It’s genuinely good to see the Sun attacking Labour and supporting the Tories, and to see Lord Mandelson today complaining about bias is risible. However, I don’t want to be churlish ... but ... some aspects of this relationship make me uneasy. I know that many of you are going to roll your eyeballs, but hear me out. Just because the Sun is bad for Labour, doesn’t mean it’s entirely good for us. Here’s why:
First, let’s be realistic. The strategy of the Murdoch media is to find a man on the up (Blair, Cameron, etc), build him up further and destroy his opponents, in order to ride the zeitgeist and maximise its relationship with those in power, for the benefit of Rupert Murdoch’s media empire. There’s nothing wrong or illegal in this, and I don’t share the Guardian readers’ views that Murdoch as the devil incarnate - in many ways he is an impressive man - but he extracts a price, and we don’t yet know what it is.
Second, the Sun’s change of heart changes nothing fundamental. It’s playing catch-up. The Sun’s position, unlike with Mrs T in the 1970s and 80s, is neither radical nor brave. They are following their readers, not leading them – which partly explains the OTT abuse of PM Brown. Third, there’s another reason for the OTT attacks; tabloid power is waining. The Sun needs to maximise its impact on the coming election for political and ad revenue purposes. If the Sun ain’t the story, it’ll hit its bottom line. Hence the reason to dump Brown the day after his speech – all’s fair in love and war (and advertising revenue). The same could yet happen to us. Both the above mean that the Sun has lost a lot of its clout. It’s not as important as it once was.
Next, Jonathan made the point earlier this week, but to watch a man being destroyed by a newspaper is an unpleasant abuse of power. Some may watch with glee, but I remember the 1990s when John Major was destroyed by The Sun, with the resulting landslide keeping Labour in power for three parliaments: to the massive detriment of Great Britain. In the process, we were repeatedly lied to over tax, sleaze, immigration, the size of Government, intelligence evidence was doctored to give us casus belli for war in Iraq, etc. The Sun became a PR machine for PM Blair, a shallow and vain individual who presided over one of the most dishonest and discreditable Governments in a century, and who was kept in power thanks to a booming economy, a compliant media (BBC and others as well as the Sun) and an unsucccessful opposition. The Sun’s conversation now is great, but I wish, for the sake of good government, the country and our future, that it had done its job of scrutinizing Government a bit better when we, the people, needed it.

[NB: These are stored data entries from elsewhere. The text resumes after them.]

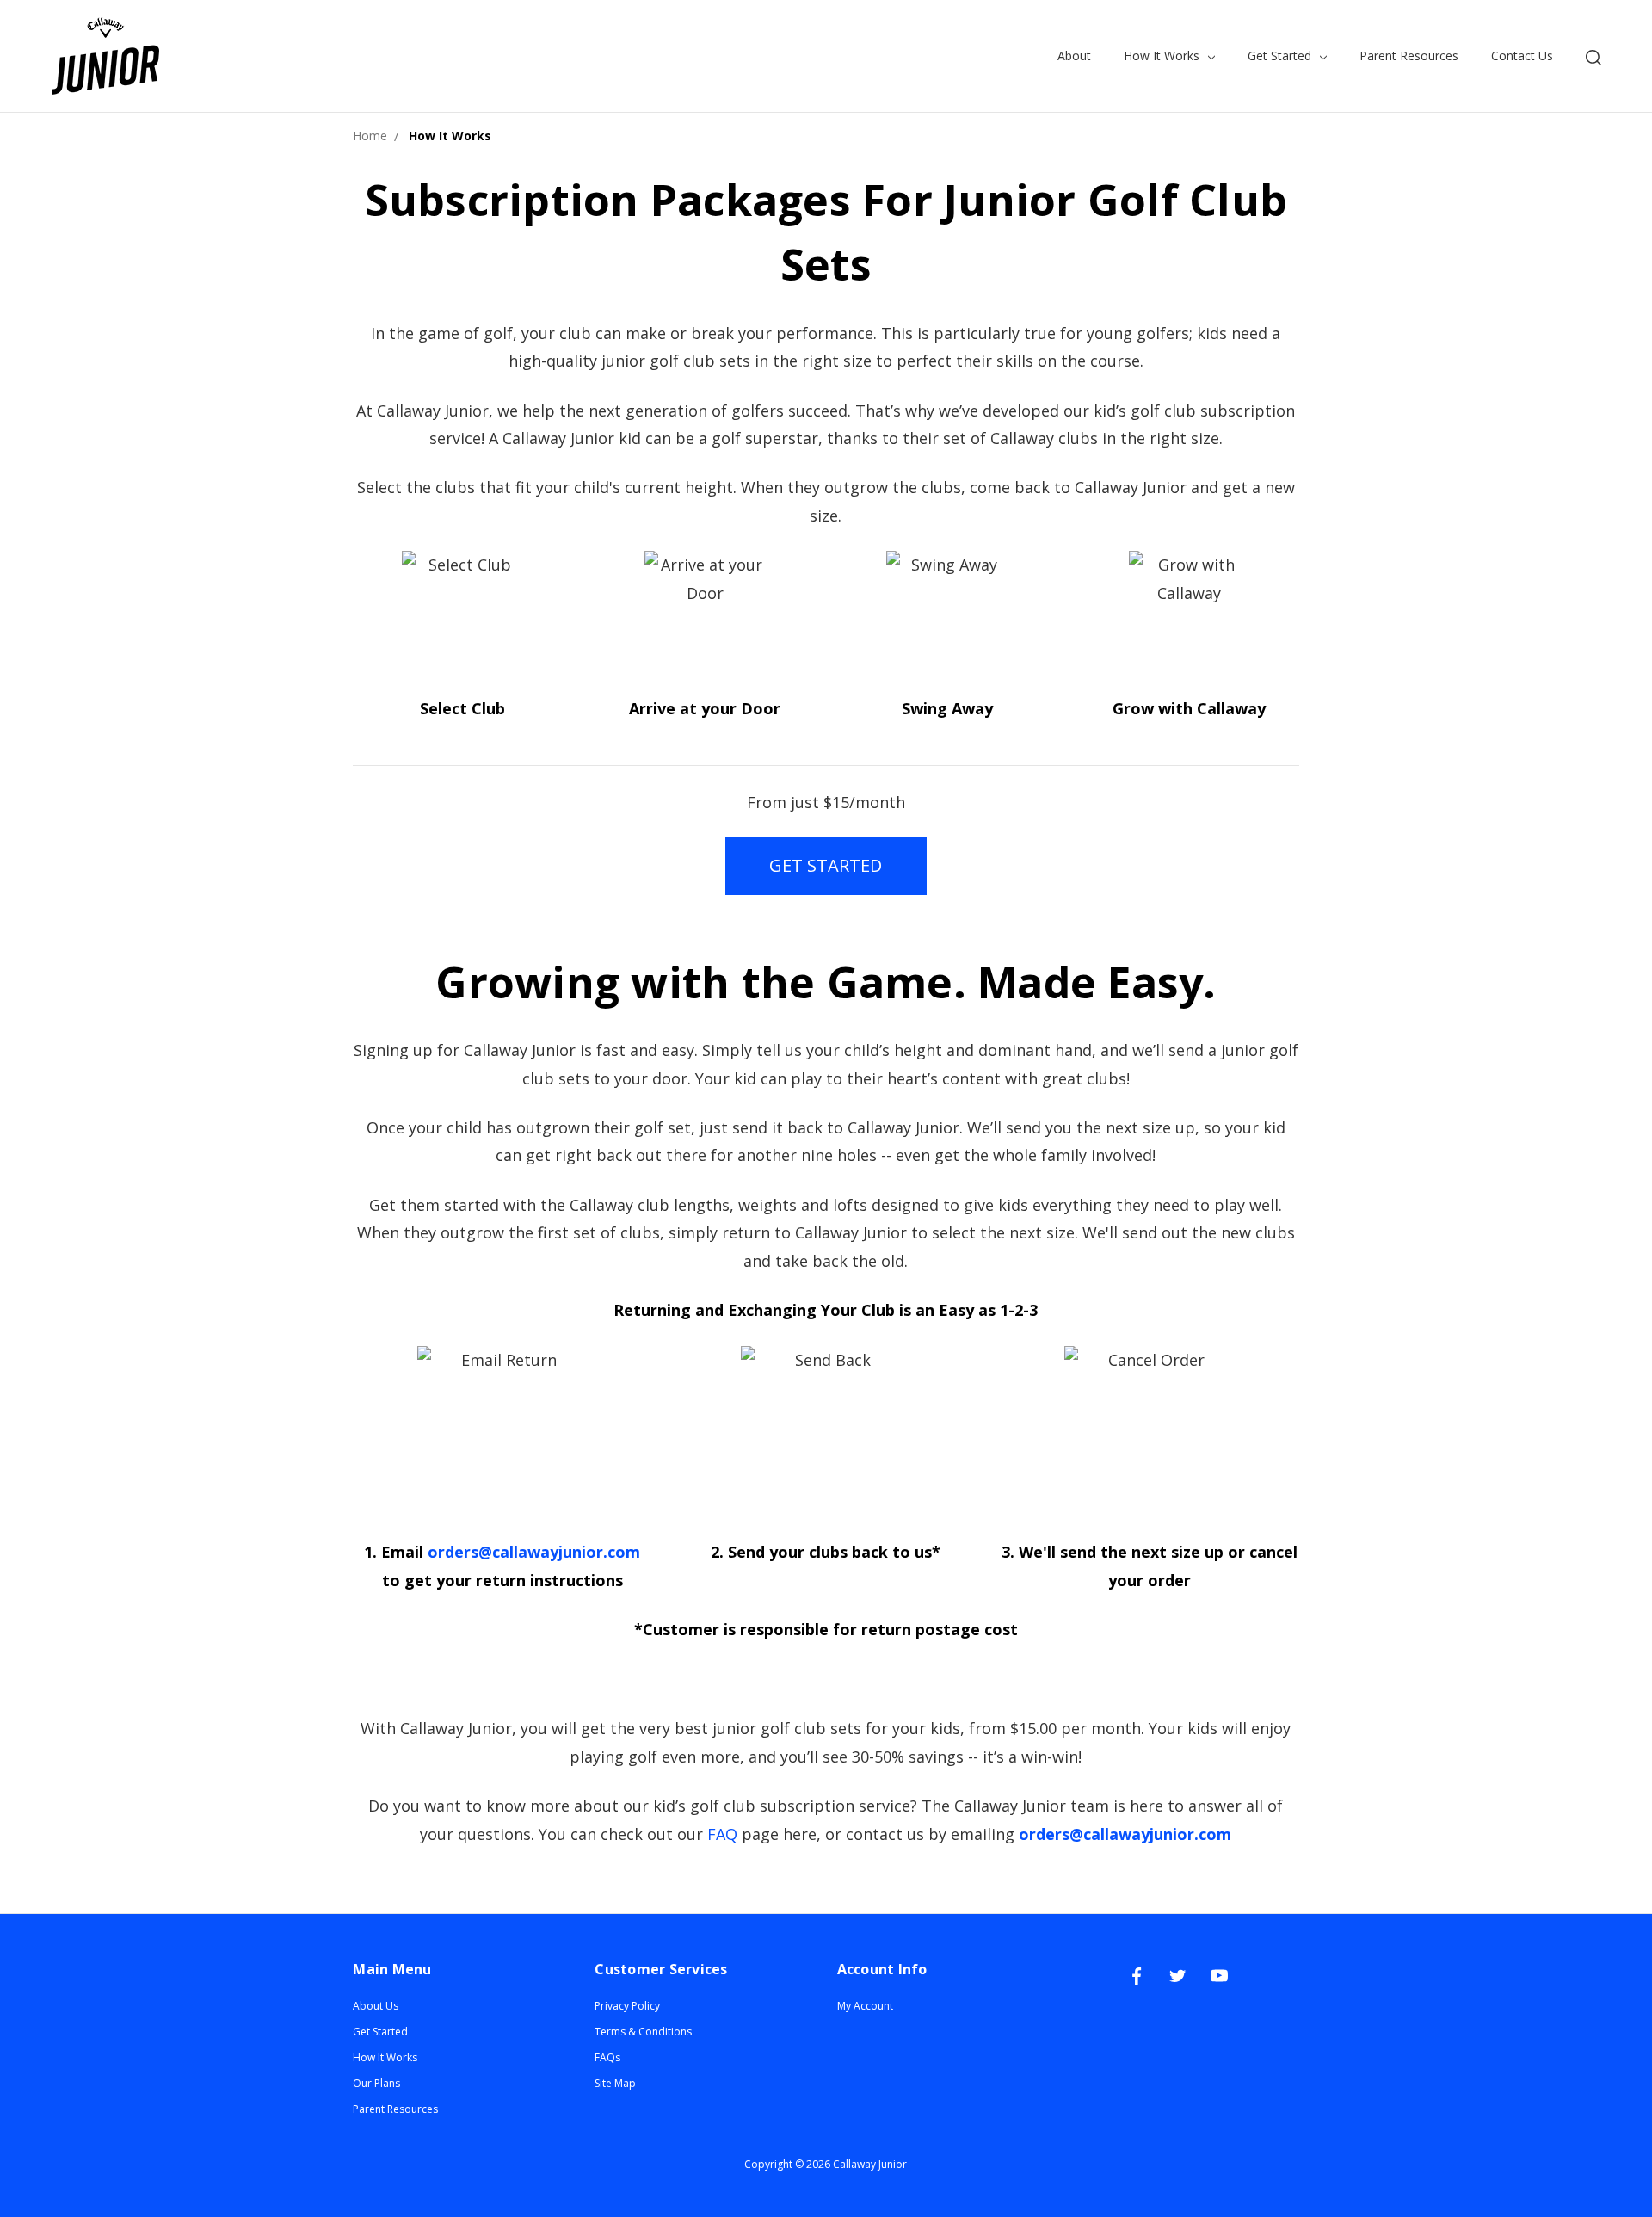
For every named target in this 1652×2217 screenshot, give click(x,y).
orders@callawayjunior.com (534, 1551)
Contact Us (1522, 55)
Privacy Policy (627, 2005)
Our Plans (376, 2083)
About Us (375, 2005)
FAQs (607, 2057)
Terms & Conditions (643, 2031)
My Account (865, 2005)
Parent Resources (1408, 55)
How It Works (1163, 55)
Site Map (615, 2083)
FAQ (722, 1834)
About (1074, 55)
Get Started (1281, 55)
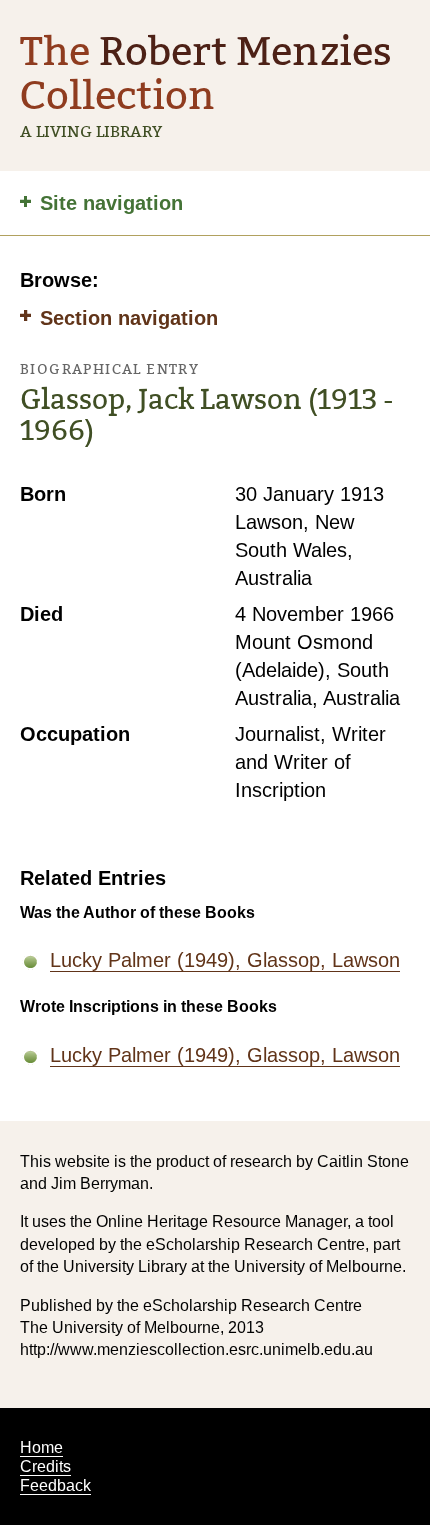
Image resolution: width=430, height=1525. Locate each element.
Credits (45, 1466)
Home (41, 1447)
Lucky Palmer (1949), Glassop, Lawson (225, 960)
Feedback (55, 1485)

Anyway, the courting has been successful, the Sun has jumped into bed with us. Not only that, but so keen is she to show us fidelity that she’s publically slagging off her former lover in a way that any slapper out on a Friday night would be proud of, and encouraging us to political biff Brown at the next available opportunity (“hit him Dave, hit him!”).
I hope those around David Cameron keep this relationship on their terms. Frankly, I wonder. It is not in anyone’s long-term interests, not even David C’s, for the Sun to became some hysterical cheerleader for us, only to turn when it believes its interests are best served by others. The Sun has proved rather better at manipulating politicians than politicians have of getting their way with her – especially young, professional politicians dependent in part on the media for credibility. Like any brassy, charming but ultimately selfish lover, the Sun will quickly cotton on to our Achilles’ heels.

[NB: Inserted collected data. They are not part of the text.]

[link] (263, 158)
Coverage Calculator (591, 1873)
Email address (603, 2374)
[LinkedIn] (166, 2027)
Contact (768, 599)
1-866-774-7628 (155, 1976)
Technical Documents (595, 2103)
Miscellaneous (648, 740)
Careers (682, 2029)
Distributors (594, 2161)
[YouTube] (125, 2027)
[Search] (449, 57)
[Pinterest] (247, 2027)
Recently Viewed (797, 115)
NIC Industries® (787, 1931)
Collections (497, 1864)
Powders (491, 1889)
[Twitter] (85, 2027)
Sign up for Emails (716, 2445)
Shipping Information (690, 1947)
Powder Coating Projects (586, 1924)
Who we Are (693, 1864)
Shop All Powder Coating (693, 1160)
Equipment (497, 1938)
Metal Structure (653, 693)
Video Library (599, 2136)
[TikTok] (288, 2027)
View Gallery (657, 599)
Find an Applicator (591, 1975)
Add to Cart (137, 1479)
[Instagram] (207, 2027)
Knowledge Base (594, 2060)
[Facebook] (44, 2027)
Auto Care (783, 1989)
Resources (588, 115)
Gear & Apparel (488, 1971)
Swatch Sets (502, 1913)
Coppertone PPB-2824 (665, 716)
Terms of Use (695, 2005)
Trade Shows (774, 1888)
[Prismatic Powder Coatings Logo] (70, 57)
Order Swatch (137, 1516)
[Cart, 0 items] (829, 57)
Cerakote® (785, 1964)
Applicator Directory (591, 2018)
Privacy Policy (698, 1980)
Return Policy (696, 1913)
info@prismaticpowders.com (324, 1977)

Labour’s policy at the last election was win the media, smeer your opponents and lie. I work on the basis that Conservatives should and need to be better, and that relying on Bid Media to fight our battles is old school politics (just as this website is an example of new school politics).
It would be wonderful if one day a Government-in-waiting could win an election without owing favours to anyone, not least Big Media. Sadly, that’s probably a naive pipedream. In the meantime we’ll just have to hope The Sun doesn’t hog the duvet.